• **TASK GOAL**: Omit all pictures. Copy exactly the lines from the line containing "This screenshot has width=458, height=573." to the end of the listing, with both ends included.

**** PROVIDED INFORMATION

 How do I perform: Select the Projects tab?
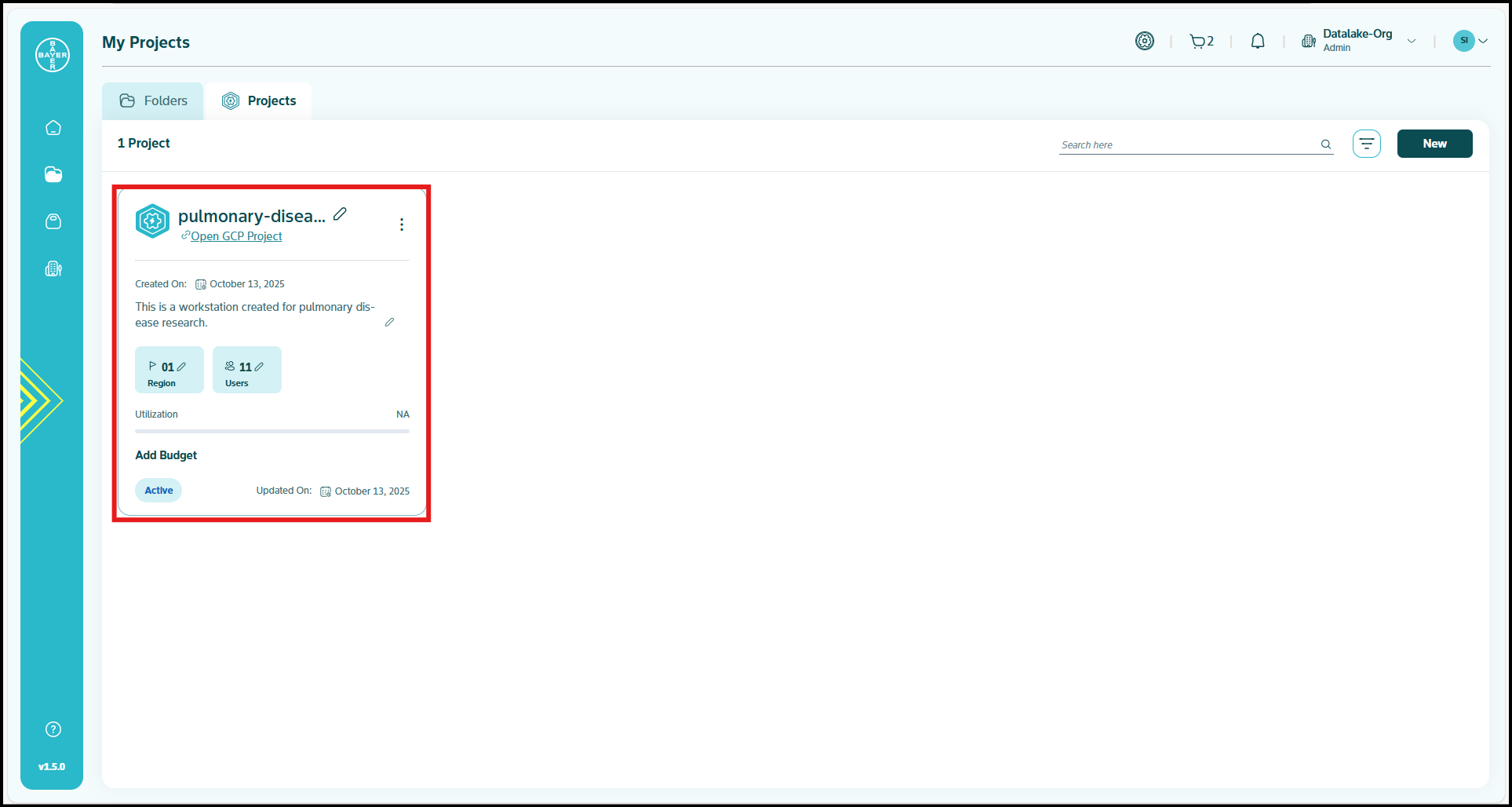click(259, 101)
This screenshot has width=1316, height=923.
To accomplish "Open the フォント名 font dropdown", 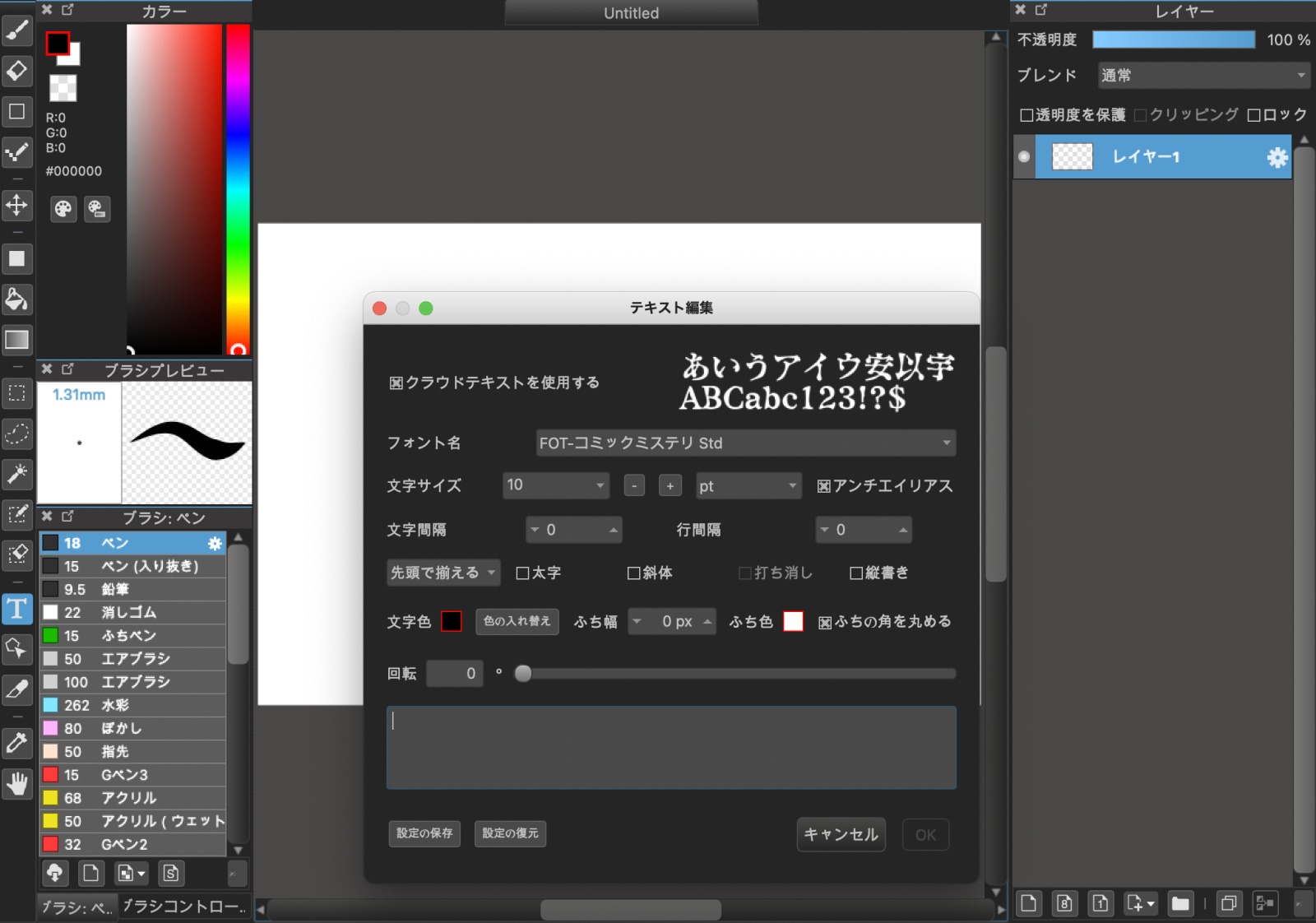I will click(745, 443).
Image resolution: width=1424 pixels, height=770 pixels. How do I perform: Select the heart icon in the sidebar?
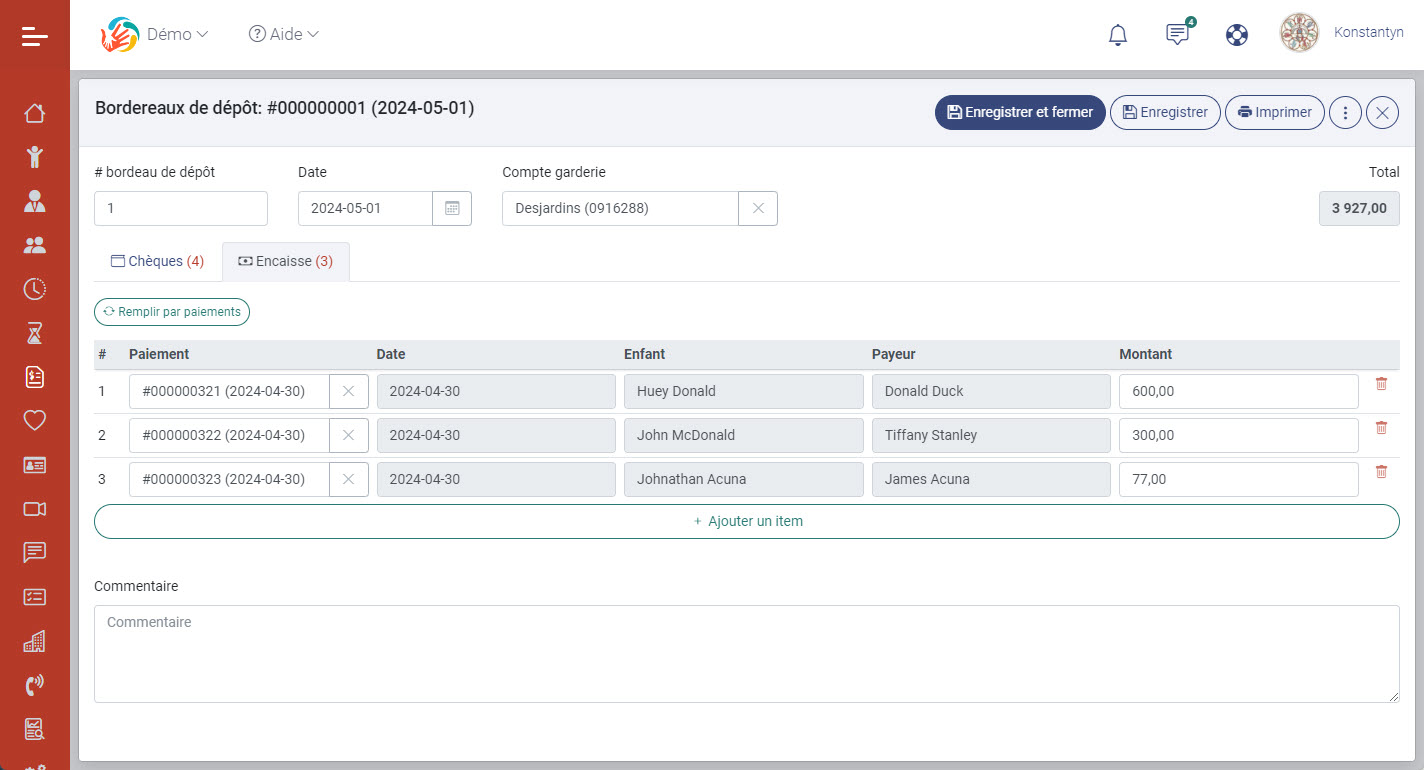[x=35, y=421]
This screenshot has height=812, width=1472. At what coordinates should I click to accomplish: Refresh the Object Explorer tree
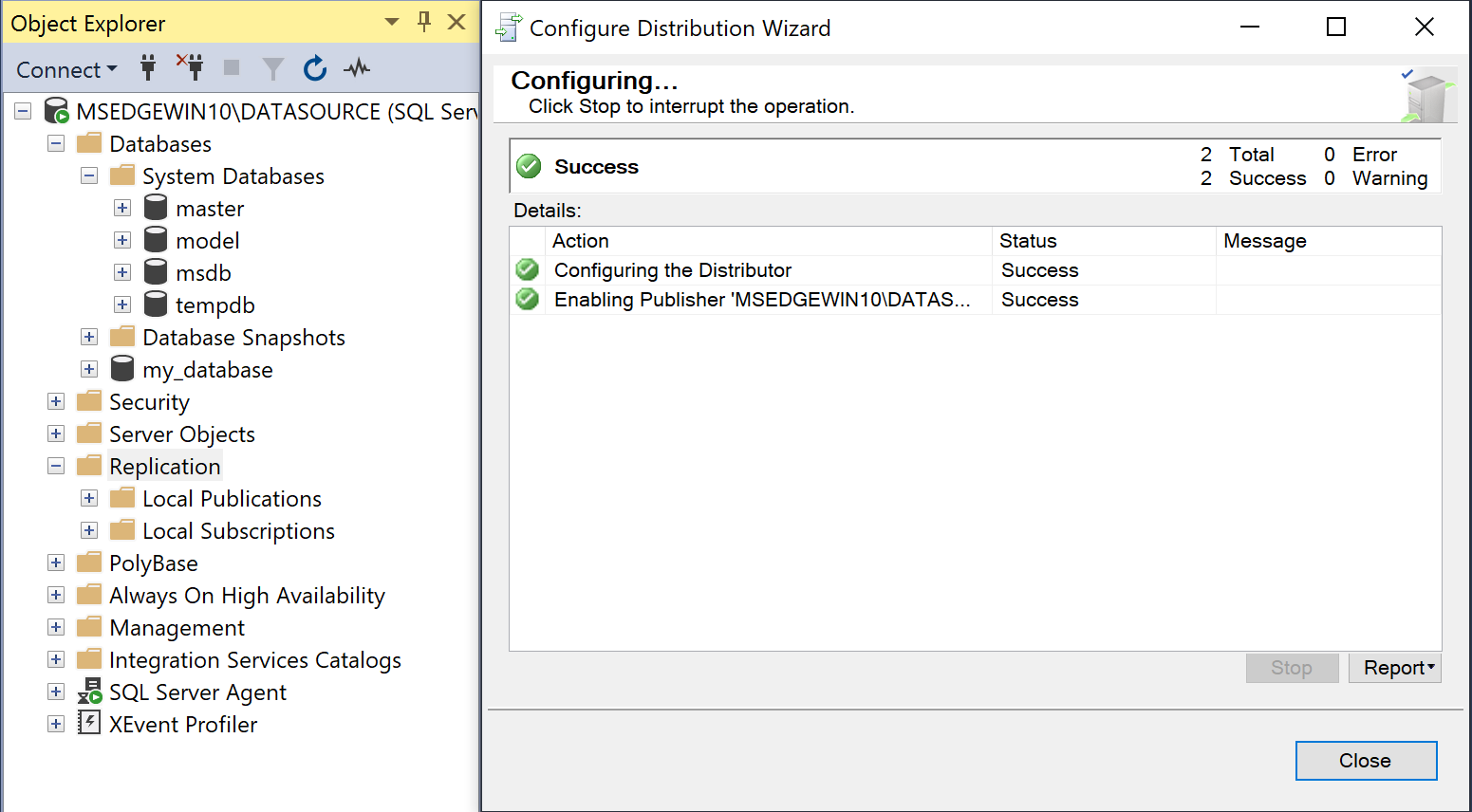click(314, 67)
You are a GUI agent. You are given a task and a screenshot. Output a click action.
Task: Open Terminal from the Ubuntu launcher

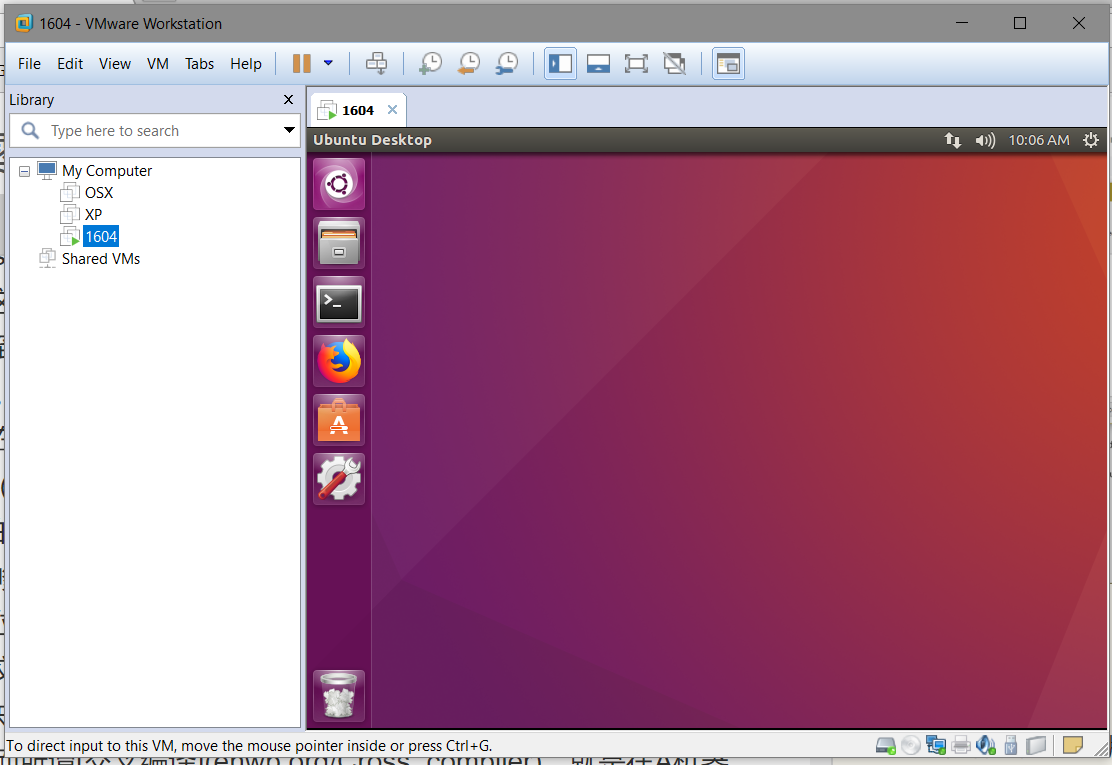(x=339, y=302)
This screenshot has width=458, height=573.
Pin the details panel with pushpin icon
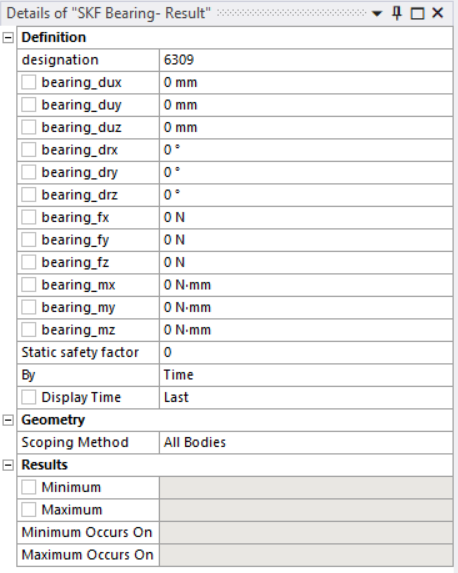[x=397, y=14]
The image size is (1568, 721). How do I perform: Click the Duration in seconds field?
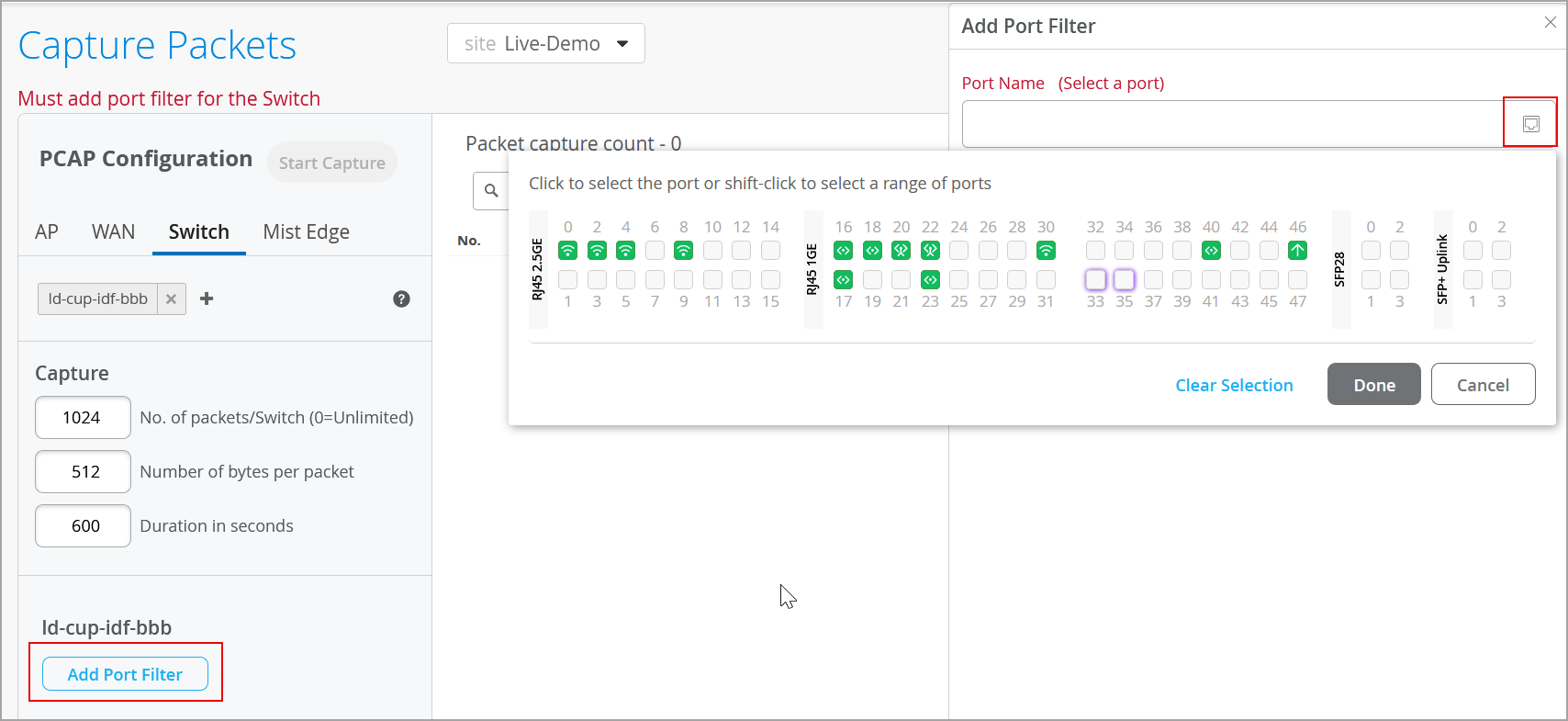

********

• **RESPONSE**:
This screenshot has width=458, height=573.
Pin the details panel with pushpin icon
[x=397, y=14]
The image size is (1568, 721). How do I perform: Click the Duration in seconds field?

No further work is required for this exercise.